With its malign view of external investment in the region, Eduardo Galeano's book is a standard text for students of 'dependency theory', which views Latin American nations as essentially wealthy societies perennially dispoiled by serial muggers from outside.
The Uruguayan Marxist's exposition also epitomises what economists call the 'natural resource myth'. This determination to believe that the true potential for prosperity is somehow hidden in the ground beneath one's feet so afflicted the Spanish in their demented drive for native gold and other minerals that they completely failed to perceive that the real wealth generation emanating from their colonial escapades was taking place in Northern (and Protestant) Europe's financial centres.
For aside from blips like the one we are currently experiencing, it has generally been better to be in credit than in commodities, and Venezuela's black gold is surely just a modern substrate for the same old Latin American delusion. Resource wealth is so often a curse not a blessing. (Though Iceland is probably pleased to be able to fall back on fish right now...)
If you add to that a belief that trade is always a zero sum game and that all foreign involvement in local economies is exploitative, then you have a recipe for getting trapped within a dogmatic outlook which explains Latin American underdevelopment as purely and simply the cost of industrial progress in the rich world, and thus provides a reliable framework for further underachievement.
I'm not saying that this continent's commercial relationships with the outside world have never been exploitative, I just don't agree with the proposition that the majority of foreign investors here are imperialistic in intention and effect. It's frankly no more helpful than the statement that all the local cops are fascist pigs.
Even the most blatantly one-sided relationships in the post-colonial era (say the activities of the United Fruit Company) are not entirely black and white when observed in detail. This early multinational brought an albeit fleeting prosperity to particularly underdeveloped tracts of tropical lowland, whilst funding schools and hospitals along with philanthropic projects such as the excavation of Quiriguá in Guatemala.

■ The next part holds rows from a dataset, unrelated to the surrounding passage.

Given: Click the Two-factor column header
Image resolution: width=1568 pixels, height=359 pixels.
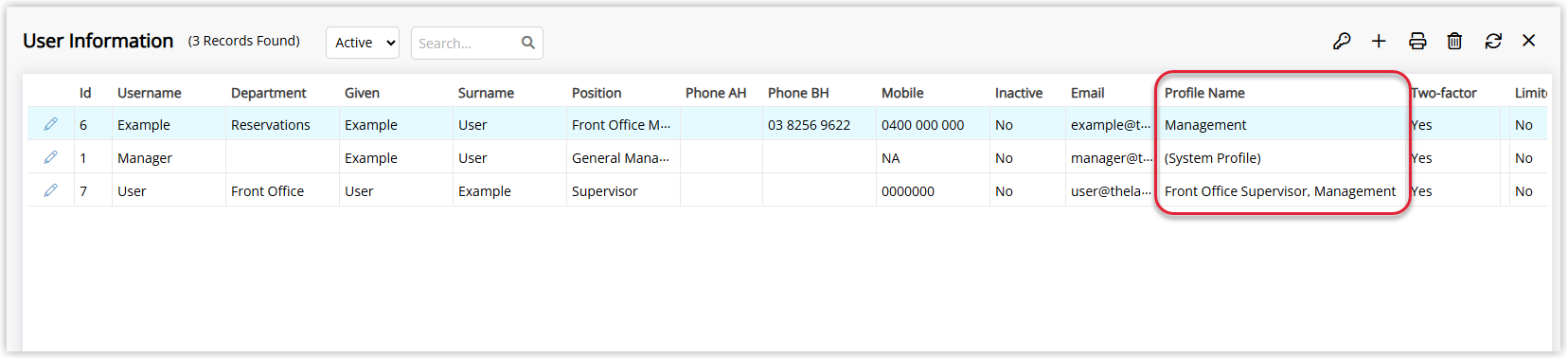Looking at the screenshot, I should (x=1444, y=93).
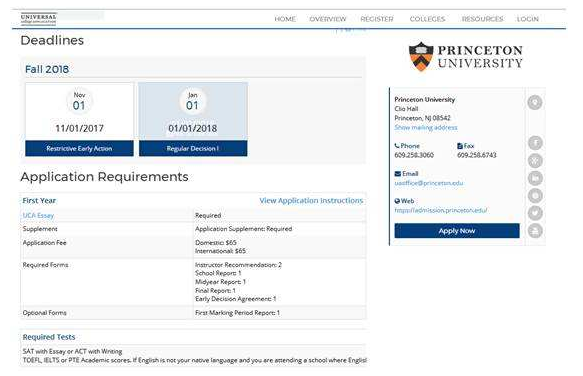Click the UCA Essay link

(38, 215)
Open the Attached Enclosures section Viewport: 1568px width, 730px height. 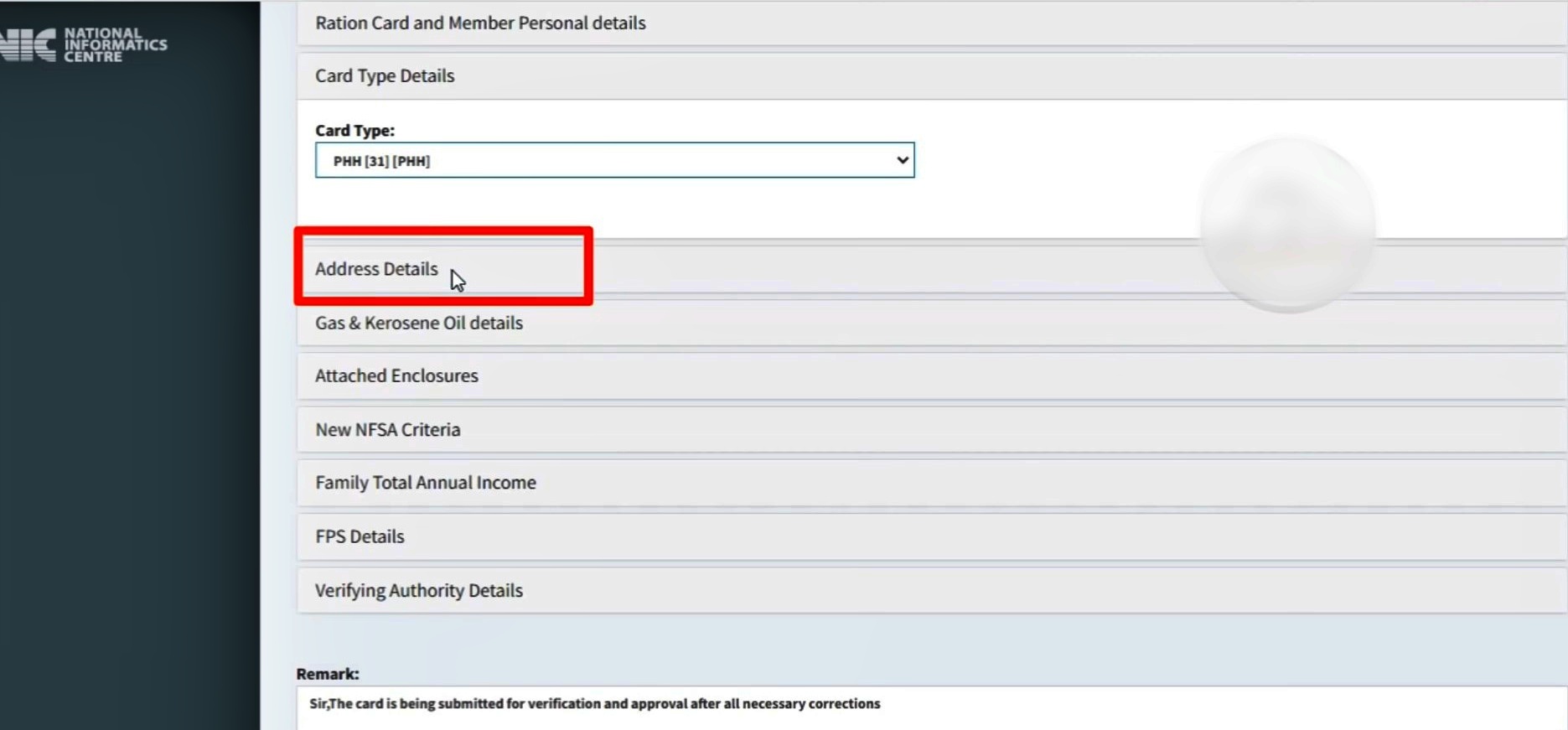click(932, 376)
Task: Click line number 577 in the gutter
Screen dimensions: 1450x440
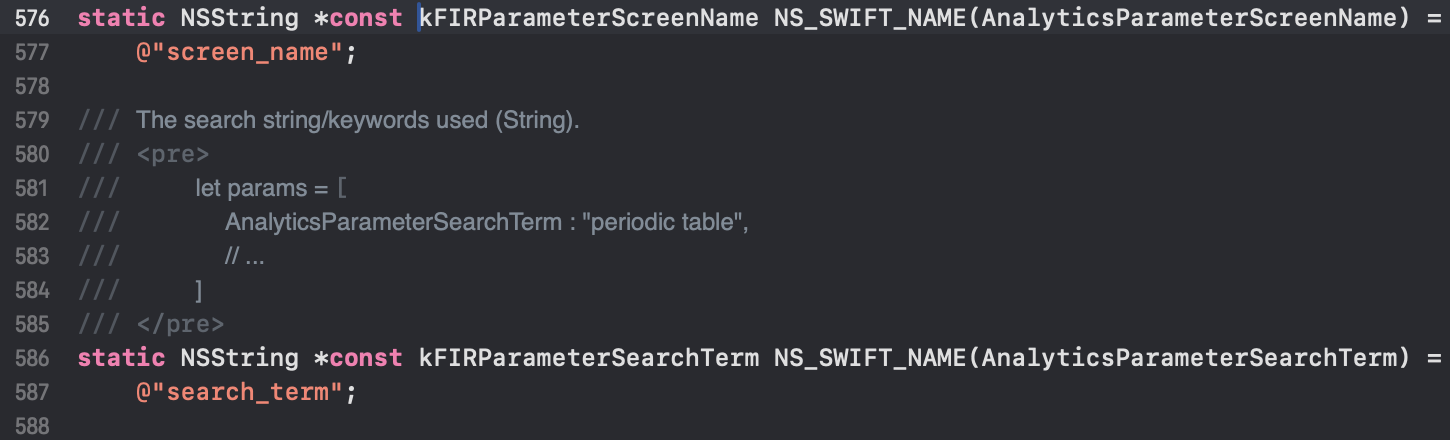Action: tap(33, 53)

Che Guevara originally came to this country to apply for a job in one of 'el pulpo's' hospitals. Gabriel García Márquez meanwhile grew up in Colombia surrounded by United Fruit plantations (Macondo is in fact named after one) and reports in his autobiography on the boom years, the period of struggle and repression, and then the enormous sense of loss when the people of his home town faced up to the fact that the company was gone and would never return.